> [任务目标]
请原样复述下方条目中从含有“Given: Toggle the Pažymėtas checkbox”的那一行起直到条目末尾的这一段，首尾两行都包括在内。

> [数据行]
◇ ◇ ◇

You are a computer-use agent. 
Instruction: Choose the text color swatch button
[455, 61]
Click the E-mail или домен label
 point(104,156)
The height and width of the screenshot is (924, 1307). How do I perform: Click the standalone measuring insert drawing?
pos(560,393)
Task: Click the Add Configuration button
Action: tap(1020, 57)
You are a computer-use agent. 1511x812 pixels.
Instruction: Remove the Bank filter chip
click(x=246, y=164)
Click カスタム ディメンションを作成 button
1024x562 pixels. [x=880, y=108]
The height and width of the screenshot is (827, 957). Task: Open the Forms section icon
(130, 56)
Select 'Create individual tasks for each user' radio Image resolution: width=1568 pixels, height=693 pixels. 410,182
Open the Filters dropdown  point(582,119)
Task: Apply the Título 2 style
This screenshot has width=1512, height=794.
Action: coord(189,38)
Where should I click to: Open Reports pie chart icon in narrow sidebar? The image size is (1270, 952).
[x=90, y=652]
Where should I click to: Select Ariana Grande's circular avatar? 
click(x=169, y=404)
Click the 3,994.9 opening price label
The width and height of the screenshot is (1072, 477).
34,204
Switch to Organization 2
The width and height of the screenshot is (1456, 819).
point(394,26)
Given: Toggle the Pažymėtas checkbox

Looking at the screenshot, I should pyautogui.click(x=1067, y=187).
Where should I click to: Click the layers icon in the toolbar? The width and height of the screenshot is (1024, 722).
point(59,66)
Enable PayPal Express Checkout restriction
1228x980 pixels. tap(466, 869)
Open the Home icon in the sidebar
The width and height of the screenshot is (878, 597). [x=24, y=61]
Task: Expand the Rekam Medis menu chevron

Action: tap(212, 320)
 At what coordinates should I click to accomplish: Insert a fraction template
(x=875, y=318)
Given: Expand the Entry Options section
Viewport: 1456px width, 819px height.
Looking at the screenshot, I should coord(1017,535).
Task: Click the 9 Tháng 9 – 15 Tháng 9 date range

◇ ◇ ◇

> [正确答案]
Given: Toggle the Pažymėtas checkbox

Looking at the screenshot, I should pyautogui.click(x=1067, y=187).
Where should I click to: Click the layers icon in the toolbar? The width and height of the screenshot is (1024, 722).
point(59,66)
Enable PayPal Express Checkout restriction
1228x980 pixels. tap(466, 869)
Open the Home icon in the sidebar
The width and height of the screenshot is (878, 597). [x=24, y=61]
Task: Expand the Rekam Medis menu chevron

Action: tap(212, 320)
 At what coordinates should I click to accomplish: Insert a fraction template
(x=875, y=318)
Given: Expand the Entry Options section
Viewport: 1456px width, 819px height.
Looking at the screenshot, I should coord(1017,535).
Task: Click the 9 Tháng 9 – 15 Tháng 9 date range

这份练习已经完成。